◆ **TASK TO CARRY OUT**
Reproduce each of the following entries line for line, with no changes.

◆ **GIVEN DATA**
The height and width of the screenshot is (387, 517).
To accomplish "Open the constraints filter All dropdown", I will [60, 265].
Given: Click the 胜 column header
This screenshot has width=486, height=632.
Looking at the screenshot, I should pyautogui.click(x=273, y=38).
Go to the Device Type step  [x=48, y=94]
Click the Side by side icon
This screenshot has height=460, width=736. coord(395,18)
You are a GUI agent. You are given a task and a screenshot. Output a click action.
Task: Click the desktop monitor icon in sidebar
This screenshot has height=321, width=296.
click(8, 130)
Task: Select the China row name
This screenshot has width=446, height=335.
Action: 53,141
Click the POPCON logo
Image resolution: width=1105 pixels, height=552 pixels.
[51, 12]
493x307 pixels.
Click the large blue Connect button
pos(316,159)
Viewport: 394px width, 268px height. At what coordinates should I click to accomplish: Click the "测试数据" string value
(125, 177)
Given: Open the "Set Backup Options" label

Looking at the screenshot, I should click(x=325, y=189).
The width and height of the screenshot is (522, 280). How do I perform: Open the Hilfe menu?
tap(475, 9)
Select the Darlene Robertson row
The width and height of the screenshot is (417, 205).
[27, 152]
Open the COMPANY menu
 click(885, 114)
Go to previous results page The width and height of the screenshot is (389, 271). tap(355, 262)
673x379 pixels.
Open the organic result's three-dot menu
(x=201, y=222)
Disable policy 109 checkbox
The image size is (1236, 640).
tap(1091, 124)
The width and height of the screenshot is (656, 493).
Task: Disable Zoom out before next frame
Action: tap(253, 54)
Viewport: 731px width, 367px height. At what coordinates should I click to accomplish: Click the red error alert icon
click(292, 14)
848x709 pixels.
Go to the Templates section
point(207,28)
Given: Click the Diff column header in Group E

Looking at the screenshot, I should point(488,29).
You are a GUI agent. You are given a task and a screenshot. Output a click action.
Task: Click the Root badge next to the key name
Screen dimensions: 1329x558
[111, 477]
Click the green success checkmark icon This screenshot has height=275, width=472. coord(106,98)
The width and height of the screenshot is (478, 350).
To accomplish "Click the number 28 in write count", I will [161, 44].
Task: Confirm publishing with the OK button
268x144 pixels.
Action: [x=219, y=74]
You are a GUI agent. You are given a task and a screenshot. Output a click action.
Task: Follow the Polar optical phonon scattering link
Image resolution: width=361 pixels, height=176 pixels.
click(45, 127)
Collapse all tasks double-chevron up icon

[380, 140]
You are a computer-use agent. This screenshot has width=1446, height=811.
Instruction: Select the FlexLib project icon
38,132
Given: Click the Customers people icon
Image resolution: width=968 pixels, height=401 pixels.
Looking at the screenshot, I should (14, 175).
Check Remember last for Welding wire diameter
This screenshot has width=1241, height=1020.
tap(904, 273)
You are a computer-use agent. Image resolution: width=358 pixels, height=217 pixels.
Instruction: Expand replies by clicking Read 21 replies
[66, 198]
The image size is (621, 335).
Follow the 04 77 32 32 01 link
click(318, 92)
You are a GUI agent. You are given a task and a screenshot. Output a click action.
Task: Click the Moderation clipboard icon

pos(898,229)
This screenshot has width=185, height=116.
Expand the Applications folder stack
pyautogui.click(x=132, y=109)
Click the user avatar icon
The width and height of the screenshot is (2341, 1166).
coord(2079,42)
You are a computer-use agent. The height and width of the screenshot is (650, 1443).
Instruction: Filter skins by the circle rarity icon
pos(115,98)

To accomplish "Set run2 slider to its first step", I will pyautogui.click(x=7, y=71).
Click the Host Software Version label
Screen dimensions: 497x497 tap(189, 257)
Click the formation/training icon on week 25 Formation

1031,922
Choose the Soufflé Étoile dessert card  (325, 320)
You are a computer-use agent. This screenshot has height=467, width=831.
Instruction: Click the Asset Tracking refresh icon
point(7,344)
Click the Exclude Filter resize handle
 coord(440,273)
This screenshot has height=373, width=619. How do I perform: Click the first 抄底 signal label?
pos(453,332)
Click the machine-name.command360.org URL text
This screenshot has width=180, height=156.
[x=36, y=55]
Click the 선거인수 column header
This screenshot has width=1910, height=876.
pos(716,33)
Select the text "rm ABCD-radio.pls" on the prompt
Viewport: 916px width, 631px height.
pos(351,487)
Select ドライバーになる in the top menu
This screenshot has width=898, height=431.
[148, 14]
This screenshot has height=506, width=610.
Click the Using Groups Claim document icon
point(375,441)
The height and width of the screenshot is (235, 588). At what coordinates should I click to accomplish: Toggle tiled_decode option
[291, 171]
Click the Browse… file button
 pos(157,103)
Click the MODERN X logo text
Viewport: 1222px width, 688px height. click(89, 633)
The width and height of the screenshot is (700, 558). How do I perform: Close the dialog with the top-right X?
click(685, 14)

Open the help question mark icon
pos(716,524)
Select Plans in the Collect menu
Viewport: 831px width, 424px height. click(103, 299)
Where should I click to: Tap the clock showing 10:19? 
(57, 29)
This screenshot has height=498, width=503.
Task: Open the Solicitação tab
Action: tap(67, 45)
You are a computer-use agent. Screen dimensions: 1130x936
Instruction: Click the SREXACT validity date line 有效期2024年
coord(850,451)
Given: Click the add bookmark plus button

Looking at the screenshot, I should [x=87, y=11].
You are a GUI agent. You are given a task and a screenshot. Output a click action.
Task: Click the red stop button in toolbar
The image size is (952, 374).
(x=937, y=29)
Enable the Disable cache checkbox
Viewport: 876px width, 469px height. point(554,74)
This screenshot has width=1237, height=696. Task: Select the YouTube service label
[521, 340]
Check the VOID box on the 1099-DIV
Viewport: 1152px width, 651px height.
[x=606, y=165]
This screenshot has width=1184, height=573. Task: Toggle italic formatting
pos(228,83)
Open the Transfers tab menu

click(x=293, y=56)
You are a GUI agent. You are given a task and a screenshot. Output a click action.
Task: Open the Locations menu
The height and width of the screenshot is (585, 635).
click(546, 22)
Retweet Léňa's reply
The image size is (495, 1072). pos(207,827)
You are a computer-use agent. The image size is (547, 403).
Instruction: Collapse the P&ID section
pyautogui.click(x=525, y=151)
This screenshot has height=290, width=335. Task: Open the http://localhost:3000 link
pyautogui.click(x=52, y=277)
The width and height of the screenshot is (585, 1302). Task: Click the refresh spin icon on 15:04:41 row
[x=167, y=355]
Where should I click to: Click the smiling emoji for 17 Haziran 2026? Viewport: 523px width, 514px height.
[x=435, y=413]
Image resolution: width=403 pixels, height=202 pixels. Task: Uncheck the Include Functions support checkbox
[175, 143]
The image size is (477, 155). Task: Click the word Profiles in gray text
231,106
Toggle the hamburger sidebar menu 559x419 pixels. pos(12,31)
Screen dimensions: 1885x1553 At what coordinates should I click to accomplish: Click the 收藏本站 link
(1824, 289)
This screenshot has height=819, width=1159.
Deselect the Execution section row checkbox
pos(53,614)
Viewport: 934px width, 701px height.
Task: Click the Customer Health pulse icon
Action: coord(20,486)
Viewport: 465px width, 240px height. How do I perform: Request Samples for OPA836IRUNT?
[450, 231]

◆ **RIGHT ANSWER**
The height and width of the screenshot is (387, 517).
To accomplish "Open the constraints filter All dropdown", I will [60, 265].
Given: Click the 胜 column header
This screenshot has width=486, height=632.
Looking at the screenshot, I should pyautogui.click(x=273, y=38).
Go to the Device Type step  [x=48, y=94]
Click the Side by side icon
This screenshot has height=460, width=736. coord(395,18)
You are a GUI agent. You are given a task and a screenshot. Output a click action.
Task: Click the desktop monitor icon in sidebar
This screenshot has height=321, width=296.
click(8, 130)
Task: Select the China row name
This screenshot has width=446, height=335.
Action: 53,141
Click the POPCON logo
Image resolution: width=1105 pixels, height=552 pixels.
[51, 12]
493x307 pixels.
Click the large blue Connect button
pos(316,159)
Viewport: 394px width, 268px height. At what coordinates should I click to accomplish: Click the "测试数据" string value
(125, 177)
Given: Open the "Set Backup Options" label

Looking at the screenshot, I should click(x=325, y=189).
The width and height of the screenshot is (522, 280). How do I perform: Open the Hilfe menu?
tap(475, 9)
Select the Darlene Robertson row
The width and height of the screenshot is (417, 205).
[27, 152]
Open the COMPANY menu
 click(885, 114)
Go to previous results page The width and height of the screenshot is (389, 271). tap(355, 262)
673x379 pixels.
Open the organic result's three-dot menu
(x=201, y=222)
Disable policy 109 checkbox
The image size is (1236, 640).
tap(1091, 124)
The width and height of the screenshot is (656, 493).
Task: Disable Zoom out before next frame
Action: tap(253, 54)
Viewport: 731px width, 367px height. At what coordinates should I click to accomplish: Click the red error alert icon
click(292, 14)
848x709 pixels.
Go to the Templates section
point(207,28)
Given: Click the Diff column header in Group E

Looking at the screenshot, I should point(488,29).
You are a GUI agent. You are given a task and a screenshot. Output a click action.
Task: Click the Root badge next to the key name
Screen dimensions: 1329x558
[111, 477]
Click the green success checkmark icon This screenshot has height=275, width=472. coord(106,98)
The width and height of the screenshot is (478, 350).
To accomplish "Click the number 28 in write count", I will [161, 44].
Task: Confirm publishing with the OK button
268x144 pixels.
Action: [x=219, y=74]
You are a GUI agent. You are given a task and a screenshot. Output a click action.
Task: Follow the Polar optical phonon scattering link
Image resolution: width=361 pixels, height=176 pixels.
click(45, 127)
Collapse all tasks double-chevron up icon

[380, 140]
You are a computer-use agent. This screenshot has width=1446, height=811.
Instruction: Select the FlexLib project icon
38,132
Given: Click the Customers people icon
Image resolution: width=968 pixels, height=401 pixels.
Looking at the screenshot, I should (14, 175).
Check Remember last for Welding wire diameter
This screenshot has width=1241, height=1020.
tap(904, 273)
You are a computer-use agent. Image resolution: width=358 pixels, height=217 pixels.
Instruction: Expand replies by clicking Read 21 replies
[66, 198]
The image size is (621, 335).
Follow the 04 77 32 32 01 link
click(318, 92)
You are a GUI agent. You are given a task and a screenshot. Output a click action.
Task: Click the Moderation clipboard icon

pos(898,229)
This screenshot has width=185, height=116.
Expand the Applications folder stack
pyautogui.click(x=132, y=109)
Click the user avatar icon
The width and height of the screenshot is (2341, 1166).
coord(2079,42)
You are a computer-use agent. The height and width of the screenshot is (650, 1443).
Instruction: Filter skins by the circle rarity icon
pos(115,98)

To accomplish "Set run2 slider to its first step", I will pyautogui.click(x=7, y=71).
Click the Host Software Version label
Screen dimensions: 497x497 tap(189, 257)
Click the formation/training icon on week 25 Formation

1031,922
Choose the Soufflé Étoile dessert card  (325, 320)
You are a computer-use agent. This screenshot has height=467, width=831.
Instruction: Click the Asset Tracking refresh icon
point(7,344)
Click the Exclude Filter resize handle
 coord(440,273)
This screenshot has height=373, width=619. How do I perform: Click the first 抄底 signal label?
pos(453,332)
Click the machine-name.command360.org URL text
This screenshot has width=180, height=156.
[x=36, y=55]
Click the 선거인수 column header
This screenshot has width=1910, height=876.
pos(716,33)
Select the text "rm ABCD-radio.pls" on the prompt
Viewport: 916px width, 631px height.
pos(351,487)
Select ドライバーになる in the top menu
This screenshot has width=898, height=431.
[148, 14]
This screenshot has height=506, width=610.
Click the Using Groups Claim document icon
point(375,441)
The height and width of the screenshot is (235, 588). At what coordinates should I click to accomplish: Toggle tiled_decode option
[291, 171]
Click the Browse… file button
 pos(157,103)
Click the MODERN X logo text
Viewport: 1222px width, 688px height. click(89, 633)
The width and height of the screenshot is (700, 558). How do I perform: Close the dialog with the top-right X?
click(685, 14)

Open the help question mark icon
pos(716,524)
Select Plans in the Collect menu
Viewport: 831px width, 424px height. click(103, 299)
Where should I click to: Tap the clock showing 10:19? 
(57, 29)
This screenshot has height=498, width=503.
Task: Open the Solicitação tab
Action: tap(67, 45)
You are a computer-use agent. Screen dimensions: 1130x936
Instruction: Click the SREXACT validity date line 有效期2024年
coord(850,451)
Given: Click the add bookmark plus button

Looking at the screenshot, I should [x=87, y=11].
You are a GUI agent. You are given a task and a screenshot. Output a click action.
Task: Click the red stop button in toolbar
The image size is (952, 374).
(x=937, y=29)
Enable the Disable cache checkbox
Viewport: 876px width, 469px height. point(554,74)
This screenshot has width=1237, height=696. Task: Select the YouTube service label
[521, 340]
Check the VOID box on the 1099-DIV
Viewport: 1152px width, 651px height.
[x=606, y=165]
This screenshot has width=1184, height=573. Task: Toggle italic formatting
pos(228,83)
Open the Transfers tab menu

click(x=293, y=56)
You are a GUI agent. You are given a task and a screenshot. Output a click action.
Task: Open the Locations menu
The height and width of the screenshot is (585, 635).
click(546, 22)
Retweet Léňa's reply
The image size is (495, 1072). pos(207,827)
You are a computer-use agent. The image size is (547, 403).
Instruction: Collapse the P&ID section
pyautogui.click(x=525, y=151)
This screenshot has height=290, width=335. Task: Open the http://localhost:3000 link
pyautogui.click(x=52, y=277)
The width and height of the screenshot is (585, 1302). Task: Click the refresh spin icon on 15:04:41 row
[x=167, y=355]
Where should I click to: Click the smiling emoji for 17 Haziran 2026? Viewport: 523px width, 514px height.
[x=435, y=413]
Image resolution: width=403 pixels, height=202 pixels. Task: Uncheck the Include Functions support checkbox
[175, 143]
The image size is (477, 155). Task: Click the word Profiles in gray text
231,106
Toggle the hamburger sidebar menu 559x419 pixels. pos(12,31)
Screen dimensions: 1885x1553 At what coordinates should I click to accomplish: Click the 收藏本站 link
(1824, 289)
This screenshot has height=819, width=1159.
Deselect the Execution section row checkbox
pos(53,614)
Viewport: 934px width, 701px height.
Task: Click the Customer Health pulse icon
Action: coord(20,486)
Viewport: 465px width, 240px height. How do I perform: Request Samples for OPA836IRUNT?
[450, 231]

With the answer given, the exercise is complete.